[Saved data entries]
══════════════════════════════
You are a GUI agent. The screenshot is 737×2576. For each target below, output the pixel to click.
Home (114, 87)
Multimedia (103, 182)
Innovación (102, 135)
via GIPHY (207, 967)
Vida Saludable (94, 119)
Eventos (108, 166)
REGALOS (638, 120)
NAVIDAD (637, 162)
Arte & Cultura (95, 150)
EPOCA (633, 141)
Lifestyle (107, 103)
══════════════════════════════
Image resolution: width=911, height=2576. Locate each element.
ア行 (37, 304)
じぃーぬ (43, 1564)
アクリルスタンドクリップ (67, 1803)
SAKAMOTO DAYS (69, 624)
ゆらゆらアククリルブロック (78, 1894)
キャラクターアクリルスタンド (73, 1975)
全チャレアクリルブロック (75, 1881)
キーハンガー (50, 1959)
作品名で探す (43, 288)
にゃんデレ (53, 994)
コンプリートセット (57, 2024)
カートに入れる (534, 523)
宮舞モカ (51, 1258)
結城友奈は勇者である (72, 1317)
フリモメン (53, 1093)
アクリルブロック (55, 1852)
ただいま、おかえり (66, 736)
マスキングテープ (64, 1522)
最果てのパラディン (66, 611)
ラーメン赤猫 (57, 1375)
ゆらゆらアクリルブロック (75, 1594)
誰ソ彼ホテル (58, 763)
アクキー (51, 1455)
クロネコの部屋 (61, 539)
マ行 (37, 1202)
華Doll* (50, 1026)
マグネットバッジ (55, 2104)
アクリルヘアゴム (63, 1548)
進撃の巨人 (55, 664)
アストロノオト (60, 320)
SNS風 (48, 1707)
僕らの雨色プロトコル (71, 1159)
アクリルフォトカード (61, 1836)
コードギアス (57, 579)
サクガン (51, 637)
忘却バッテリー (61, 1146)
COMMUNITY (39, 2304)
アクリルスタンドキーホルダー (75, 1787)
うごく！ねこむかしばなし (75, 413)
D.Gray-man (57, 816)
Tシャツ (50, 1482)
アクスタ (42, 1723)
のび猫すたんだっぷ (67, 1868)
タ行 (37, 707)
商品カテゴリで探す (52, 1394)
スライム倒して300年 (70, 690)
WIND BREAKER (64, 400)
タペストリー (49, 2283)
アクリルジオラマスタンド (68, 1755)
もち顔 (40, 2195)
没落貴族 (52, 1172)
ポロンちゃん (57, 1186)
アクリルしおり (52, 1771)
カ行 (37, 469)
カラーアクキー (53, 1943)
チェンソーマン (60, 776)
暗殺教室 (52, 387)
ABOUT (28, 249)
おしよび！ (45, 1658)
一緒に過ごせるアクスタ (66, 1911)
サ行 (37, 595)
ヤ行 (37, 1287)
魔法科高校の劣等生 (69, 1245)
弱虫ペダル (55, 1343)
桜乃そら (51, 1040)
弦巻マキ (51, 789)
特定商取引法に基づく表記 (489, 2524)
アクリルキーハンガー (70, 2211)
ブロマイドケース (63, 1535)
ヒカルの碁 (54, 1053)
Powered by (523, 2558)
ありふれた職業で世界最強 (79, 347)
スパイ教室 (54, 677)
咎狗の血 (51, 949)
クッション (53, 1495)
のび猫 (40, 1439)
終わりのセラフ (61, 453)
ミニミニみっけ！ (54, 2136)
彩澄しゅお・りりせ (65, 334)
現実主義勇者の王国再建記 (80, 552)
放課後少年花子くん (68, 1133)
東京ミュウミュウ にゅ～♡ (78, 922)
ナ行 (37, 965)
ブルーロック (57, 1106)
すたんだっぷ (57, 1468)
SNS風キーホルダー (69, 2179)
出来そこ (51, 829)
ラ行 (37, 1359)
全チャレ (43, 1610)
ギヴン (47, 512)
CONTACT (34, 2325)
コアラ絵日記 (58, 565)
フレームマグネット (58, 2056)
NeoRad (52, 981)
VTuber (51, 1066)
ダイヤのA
══════════════════════════════
* _Your assignment_
In the entries above, find the line with "アクリルブロック (55, 1852)" and the line with "魔法科高校の劣等生 (69, 1245)", then set down exactly those two and every line between them, nothing else.

* _Your response_
アクリルブロック (55, 1852)
ただいま、おかえり (66, 736)
マスキングテープ (64, 1522)
最果てのパラディン (66, 611)
ラーメン赤猫 (57, 1375)
ゆらゆらアクリルブロック (75, 1594)
誰ソ彼ホテル (58, 763)
アクキー (51, 1455)
クロネコの部屋 (61, 539)
マ行 (37, 1202)
華Doll* (50, 1026)
マグネットバッジ (55, 2104)
アクリルヘアゴム (63, 1548)
進撃の巨人 (55, 664)
アストロノオト (60, 320)
SNS風 (48, 1707)
僕らの雨色プロトコル (71, 1159)
アクリルフォトカード (61, 1836)
コードギアス (57, 579)
サクガン (51, 637)
忘却バッテリー (61, 1146)
COMMUNITY (39, 2304)
アクリルスタンドキーホルダー (75, 1787)
うごく！ねこむかしばなし (75, 413)
D.Gray-man (57, 816)
Tシャツ (50, 1482)
アクスタ (42, 1723)
のび猫すたんだっぷ (67, 1868)
タ行 (37, 707)
商品カテゴリで探す (52, 1394)
スライム倒して300年 (70, 690)
WIND BREAKER (64, 400)
タペストリー (49, 2283)
アクリルジオラマスタンド (68, 1755)
もち顔 (40, 2195)
没落貴族 (52, 1172)
ポロンちゃん (57, 1186)
アクリルしおり (52, 1771)
カ行 (37, 469)
カラーアクキー (53, 1943)
チェンソーマン (60, 776)
暗殺教室 (52, 387)
ABOUT (28, 249)
おしよび！ (45, 1658)
一緒に過ごせるアクスタ (66, 1911)
サ行 (37, 595)
ヤ行 (37, 1287)
魔法科高校の劣等生 (69, 1245)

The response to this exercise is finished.